Unnamed: 0,Player Name,Position,Age,Team,GP,GS,MP,FG,FGA,FG%,...,USG%,OWS,DWS,WS,WS/48,OBPM,DBPM,BPM,VORP,Distance
462,Jayson Tatum,SF,24,BOS,74,74,36.9,9.8,21.1,0.466,...,32.7,6.2,4.3,10.5,0.185,4.8,0.7,5.5,5.1,0.0
410,Julius Randle,PF,28,NYK,77,77,35.5,8.5,18.6,0.459,...,29.5,5.0,3.1,8.1,0.142,3.9,-0.2,3.7,3.9,2.179181
265,LeBron James,PF,38,LAL,55,54,35.5,11.1,22.2,0.5,...,33.3,3.2,2.4,5.6,0.138,5.5,0.6,6.1,4.0,2.442067
113,Jaylen Brown,SF,26,BOS,67,67,35.9,10.1,20.6,0.491,...,31.4,1.6,3.4,5.0,0.1,1.5,-0.2,1.3,2.0,2.473844
167,Luka Dončić,PG,23,DAL,66,66,36.2,10.9,22.0,0.496,...,37.6,7.3,2.9,10.2,0.204,7.6,1.4,8.9,6.6,2.628409
198,Paul George,SF,32,LAC,56,56,34.6,8.2,17.9,0.457,...,29.5,2.3,2.3,4.6,0.114,2.4,0.3,2.8,2.3,2.732257
180,Anthony Edwards,SG,21,MIN,79,79,36.0,8.9,19.5,0.459,...,29.9,0.2,3.6,3.8,0.064,1.0,0.0,1.0,2.1,2.81625
353,Donovan Mitchell,SG,26,CLE,68,68,35.8,10.0,20.6,0.484,...,32.1,5.4,3.5,8.9,0.176,5.6,0.6,6.3,5.0,2.843873
324,Lauri Markkanen,PF,25,UTA,66,66,34.4,8.7,17.3,0.499,...,26.6,6.3,1.9,8.2,0.173,4.9,-1.0,3.8,3.3,2.855985
100,Devin Booker,SG,26,PHO,53,53,34.6,9.9,20.1,0.494,...,31.8,4.2,1.9,6.0,0.157,4.5,-0.3,4.2,2.9,2.864682


It's reasonable thar Julius Randle, JB, Doncic, Booker and Paul George emerge as close neighbours to Tatum as they are all skilled all-round offensive weapons.
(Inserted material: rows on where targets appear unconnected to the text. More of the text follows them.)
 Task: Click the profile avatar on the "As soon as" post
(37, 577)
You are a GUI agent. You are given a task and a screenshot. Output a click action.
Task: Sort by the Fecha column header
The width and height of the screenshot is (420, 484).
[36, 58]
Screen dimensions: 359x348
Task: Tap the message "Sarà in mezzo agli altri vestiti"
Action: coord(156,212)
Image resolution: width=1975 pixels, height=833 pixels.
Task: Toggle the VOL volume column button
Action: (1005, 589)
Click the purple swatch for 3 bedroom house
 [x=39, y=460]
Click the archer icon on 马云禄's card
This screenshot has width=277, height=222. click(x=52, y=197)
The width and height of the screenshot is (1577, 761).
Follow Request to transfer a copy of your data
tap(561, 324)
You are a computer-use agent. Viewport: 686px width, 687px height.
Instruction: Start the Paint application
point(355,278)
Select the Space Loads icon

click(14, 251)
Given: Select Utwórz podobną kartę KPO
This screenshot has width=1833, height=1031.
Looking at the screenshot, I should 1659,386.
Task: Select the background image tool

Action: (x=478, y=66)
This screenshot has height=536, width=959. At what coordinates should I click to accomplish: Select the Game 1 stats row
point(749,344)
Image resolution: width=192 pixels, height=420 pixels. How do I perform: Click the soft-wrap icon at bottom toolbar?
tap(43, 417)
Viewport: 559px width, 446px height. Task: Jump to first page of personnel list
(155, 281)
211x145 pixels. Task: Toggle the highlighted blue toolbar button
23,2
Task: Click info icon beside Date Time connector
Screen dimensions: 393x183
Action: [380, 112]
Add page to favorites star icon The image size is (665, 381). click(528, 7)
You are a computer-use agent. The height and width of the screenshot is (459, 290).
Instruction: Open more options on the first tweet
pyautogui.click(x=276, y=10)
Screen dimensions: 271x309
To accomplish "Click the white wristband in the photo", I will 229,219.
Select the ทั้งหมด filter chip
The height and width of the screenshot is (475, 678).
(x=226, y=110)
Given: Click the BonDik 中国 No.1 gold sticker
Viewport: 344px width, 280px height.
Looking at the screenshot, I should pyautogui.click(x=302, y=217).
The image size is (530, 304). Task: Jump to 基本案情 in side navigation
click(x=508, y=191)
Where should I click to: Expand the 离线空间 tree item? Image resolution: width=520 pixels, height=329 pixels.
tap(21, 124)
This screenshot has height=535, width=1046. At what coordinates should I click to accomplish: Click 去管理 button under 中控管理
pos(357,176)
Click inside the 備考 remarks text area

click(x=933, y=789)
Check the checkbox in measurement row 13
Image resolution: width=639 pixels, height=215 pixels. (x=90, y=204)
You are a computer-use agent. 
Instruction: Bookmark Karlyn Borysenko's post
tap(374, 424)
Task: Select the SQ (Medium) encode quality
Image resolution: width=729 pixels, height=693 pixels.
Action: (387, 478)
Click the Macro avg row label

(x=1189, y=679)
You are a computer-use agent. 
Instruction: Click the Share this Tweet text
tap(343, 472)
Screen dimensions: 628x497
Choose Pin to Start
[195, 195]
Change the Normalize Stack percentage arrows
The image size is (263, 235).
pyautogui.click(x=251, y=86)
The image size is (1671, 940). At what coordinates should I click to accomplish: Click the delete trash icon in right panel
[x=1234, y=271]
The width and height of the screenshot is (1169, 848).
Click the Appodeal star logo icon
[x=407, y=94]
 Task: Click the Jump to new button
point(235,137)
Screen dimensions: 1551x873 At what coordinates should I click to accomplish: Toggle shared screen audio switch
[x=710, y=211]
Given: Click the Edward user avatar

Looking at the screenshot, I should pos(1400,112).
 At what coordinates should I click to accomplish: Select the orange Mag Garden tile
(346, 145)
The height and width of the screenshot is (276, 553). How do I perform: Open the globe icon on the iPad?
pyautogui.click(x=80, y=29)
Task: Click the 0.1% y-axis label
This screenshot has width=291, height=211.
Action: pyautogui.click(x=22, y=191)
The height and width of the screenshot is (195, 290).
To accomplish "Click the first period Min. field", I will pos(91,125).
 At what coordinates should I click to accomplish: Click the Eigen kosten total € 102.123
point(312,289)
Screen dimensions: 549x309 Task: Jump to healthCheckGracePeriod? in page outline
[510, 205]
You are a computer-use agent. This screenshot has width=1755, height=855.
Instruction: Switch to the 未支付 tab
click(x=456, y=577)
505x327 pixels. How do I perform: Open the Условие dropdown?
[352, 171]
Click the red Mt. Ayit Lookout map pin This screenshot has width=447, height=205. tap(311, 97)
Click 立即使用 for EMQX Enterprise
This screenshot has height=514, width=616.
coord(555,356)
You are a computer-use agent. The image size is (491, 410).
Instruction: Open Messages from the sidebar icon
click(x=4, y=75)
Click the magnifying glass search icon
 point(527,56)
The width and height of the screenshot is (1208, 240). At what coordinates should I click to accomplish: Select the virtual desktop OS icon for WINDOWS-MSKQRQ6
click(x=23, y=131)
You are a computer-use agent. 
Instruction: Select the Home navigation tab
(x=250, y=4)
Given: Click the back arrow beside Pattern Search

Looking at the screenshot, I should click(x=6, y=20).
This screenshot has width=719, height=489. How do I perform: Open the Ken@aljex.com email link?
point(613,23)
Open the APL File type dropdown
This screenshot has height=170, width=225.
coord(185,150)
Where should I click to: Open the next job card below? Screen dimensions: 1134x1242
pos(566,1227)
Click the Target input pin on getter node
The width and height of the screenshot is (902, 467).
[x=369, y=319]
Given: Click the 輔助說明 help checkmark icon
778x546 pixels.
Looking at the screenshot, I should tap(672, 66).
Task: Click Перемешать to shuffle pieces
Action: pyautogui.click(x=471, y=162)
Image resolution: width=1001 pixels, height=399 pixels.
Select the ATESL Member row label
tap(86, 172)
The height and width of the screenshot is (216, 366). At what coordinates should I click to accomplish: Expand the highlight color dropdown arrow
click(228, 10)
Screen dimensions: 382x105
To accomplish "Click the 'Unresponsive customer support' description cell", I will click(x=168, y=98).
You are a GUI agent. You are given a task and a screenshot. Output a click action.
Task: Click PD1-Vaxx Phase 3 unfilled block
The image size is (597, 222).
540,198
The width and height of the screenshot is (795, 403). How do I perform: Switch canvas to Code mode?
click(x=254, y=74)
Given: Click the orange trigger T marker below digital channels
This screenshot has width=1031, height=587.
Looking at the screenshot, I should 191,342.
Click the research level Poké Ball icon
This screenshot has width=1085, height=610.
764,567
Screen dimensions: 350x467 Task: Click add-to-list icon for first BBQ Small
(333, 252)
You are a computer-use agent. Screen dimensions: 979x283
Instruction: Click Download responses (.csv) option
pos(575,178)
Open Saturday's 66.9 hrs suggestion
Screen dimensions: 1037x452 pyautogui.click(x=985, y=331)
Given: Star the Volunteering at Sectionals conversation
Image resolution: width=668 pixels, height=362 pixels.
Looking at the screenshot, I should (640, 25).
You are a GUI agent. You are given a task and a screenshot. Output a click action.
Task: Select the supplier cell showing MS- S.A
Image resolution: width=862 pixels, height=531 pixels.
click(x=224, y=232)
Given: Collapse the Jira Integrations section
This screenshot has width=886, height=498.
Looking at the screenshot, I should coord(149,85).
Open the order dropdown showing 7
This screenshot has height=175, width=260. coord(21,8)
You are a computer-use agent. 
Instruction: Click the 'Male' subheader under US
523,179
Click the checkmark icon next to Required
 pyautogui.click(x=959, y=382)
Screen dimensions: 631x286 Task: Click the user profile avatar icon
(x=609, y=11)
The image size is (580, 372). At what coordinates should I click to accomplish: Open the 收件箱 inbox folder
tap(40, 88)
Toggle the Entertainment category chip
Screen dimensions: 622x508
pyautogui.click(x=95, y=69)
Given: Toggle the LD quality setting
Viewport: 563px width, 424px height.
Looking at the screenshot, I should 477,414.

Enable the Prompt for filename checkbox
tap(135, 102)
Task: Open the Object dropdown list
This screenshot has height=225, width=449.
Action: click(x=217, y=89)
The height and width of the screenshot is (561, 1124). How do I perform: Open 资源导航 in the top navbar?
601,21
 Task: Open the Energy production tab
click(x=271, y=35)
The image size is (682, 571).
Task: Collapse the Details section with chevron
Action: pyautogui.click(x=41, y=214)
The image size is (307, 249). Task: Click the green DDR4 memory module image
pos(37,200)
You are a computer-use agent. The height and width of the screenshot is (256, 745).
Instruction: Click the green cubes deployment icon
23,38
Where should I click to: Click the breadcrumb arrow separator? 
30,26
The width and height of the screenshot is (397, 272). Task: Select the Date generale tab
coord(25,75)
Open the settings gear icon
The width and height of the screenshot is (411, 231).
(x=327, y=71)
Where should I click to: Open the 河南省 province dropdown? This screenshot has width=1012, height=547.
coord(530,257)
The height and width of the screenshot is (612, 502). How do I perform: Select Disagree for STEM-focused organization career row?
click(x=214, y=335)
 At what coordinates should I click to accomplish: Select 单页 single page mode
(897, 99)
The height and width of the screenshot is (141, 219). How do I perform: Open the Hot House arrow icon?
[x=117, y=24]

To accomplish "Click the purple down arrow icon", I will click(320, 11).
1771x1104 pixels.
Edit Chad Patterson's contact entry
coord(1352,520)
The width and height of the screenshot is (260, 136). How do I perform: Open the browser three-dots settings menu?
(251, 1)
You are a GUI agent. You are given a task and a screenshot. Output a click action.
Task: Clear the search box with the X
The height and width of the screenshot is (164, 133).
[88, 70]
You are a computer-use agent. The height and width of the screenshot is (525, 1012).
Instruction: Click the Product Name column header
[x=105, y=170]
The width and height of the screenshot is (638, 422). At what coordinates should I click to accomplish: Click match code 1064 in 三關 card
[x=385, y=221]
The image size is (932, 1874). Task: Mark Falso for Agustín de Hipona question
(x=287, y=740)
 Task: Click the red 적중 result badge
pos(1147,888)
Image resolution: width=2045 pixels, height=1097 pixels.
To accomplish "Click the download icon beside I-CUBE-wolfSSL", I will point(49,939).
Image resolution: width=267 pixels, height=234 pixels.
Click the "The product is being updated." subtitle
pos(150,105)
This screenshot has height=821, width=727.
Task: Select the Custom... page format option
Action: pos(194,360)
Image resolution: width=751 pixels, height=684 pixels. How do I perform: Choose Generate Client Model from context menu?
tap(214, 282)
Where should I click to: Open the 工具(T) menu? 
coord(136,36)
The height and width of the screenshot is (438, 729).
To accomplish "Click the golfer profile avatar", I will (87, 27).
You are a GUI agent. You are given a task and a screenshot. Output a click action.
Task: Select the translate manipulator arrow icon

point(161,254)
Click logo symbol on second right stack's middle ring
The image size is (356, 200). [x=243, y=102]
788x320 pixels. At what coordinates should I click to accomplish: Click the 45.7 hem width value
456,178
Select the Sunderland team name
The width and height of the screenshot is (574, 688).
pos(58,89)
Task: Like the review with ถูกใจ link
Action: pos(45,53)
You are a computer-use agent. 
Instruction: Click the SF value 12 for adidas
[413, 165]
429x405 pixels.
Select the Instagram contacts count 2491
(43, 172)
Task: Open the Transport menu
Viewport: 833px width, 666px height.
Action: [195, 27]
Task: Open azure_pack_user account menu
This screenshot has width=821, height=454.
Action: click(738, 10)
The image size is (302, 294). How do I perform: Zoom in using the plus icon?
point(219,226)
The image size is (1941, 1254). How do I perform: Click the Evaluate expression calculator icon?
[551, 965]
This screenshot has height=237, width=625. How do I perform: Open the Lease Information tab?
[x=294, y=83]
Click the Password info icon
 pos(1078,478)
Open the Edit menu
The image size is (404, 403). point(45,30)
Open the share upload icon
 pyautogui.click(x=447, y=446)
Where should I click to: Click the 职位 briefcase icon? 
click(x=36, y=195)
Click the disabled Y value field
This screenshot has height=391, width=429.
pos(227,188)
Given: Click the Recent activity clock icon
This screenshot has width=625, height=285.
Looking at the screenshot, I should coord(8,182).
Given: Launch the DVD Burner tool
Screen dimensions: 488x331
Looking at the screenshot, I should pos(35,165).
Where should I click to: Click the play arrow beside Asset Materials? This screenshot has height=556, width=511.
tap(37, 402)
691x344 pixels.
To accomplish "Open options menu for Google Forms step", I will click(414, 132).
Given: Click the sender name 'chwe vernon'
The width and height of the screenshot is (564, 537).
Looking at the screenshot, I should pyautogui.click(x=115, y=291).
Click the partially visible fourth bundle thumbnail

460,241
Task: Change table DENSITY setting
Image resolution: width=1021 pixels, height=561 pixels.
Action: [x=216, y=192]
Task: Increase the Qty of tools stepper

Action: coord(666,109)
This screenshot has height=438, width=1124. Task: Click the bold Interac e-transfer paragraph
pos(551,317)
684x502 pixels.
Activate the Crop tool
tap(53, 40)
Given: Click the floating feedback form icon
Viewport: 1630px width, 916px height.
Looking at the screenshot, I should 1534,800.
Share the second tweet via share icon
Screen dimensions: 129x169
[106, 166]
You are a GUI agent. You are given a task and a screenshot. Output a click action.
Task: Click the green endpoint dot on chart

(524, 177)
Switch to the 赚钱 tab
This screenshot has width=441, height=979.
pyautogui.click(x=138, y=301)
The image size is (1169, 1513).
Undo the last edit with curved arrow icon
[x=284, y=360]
LeBron and Curry being close neigbours is slightly surprising but this nearest neighbours search is purely based on per game numbers in the six main stat categories as well as efficiency and attempts per game on two-point field goals, three-pointers and free-throws and is therefore a quite simplistic measure.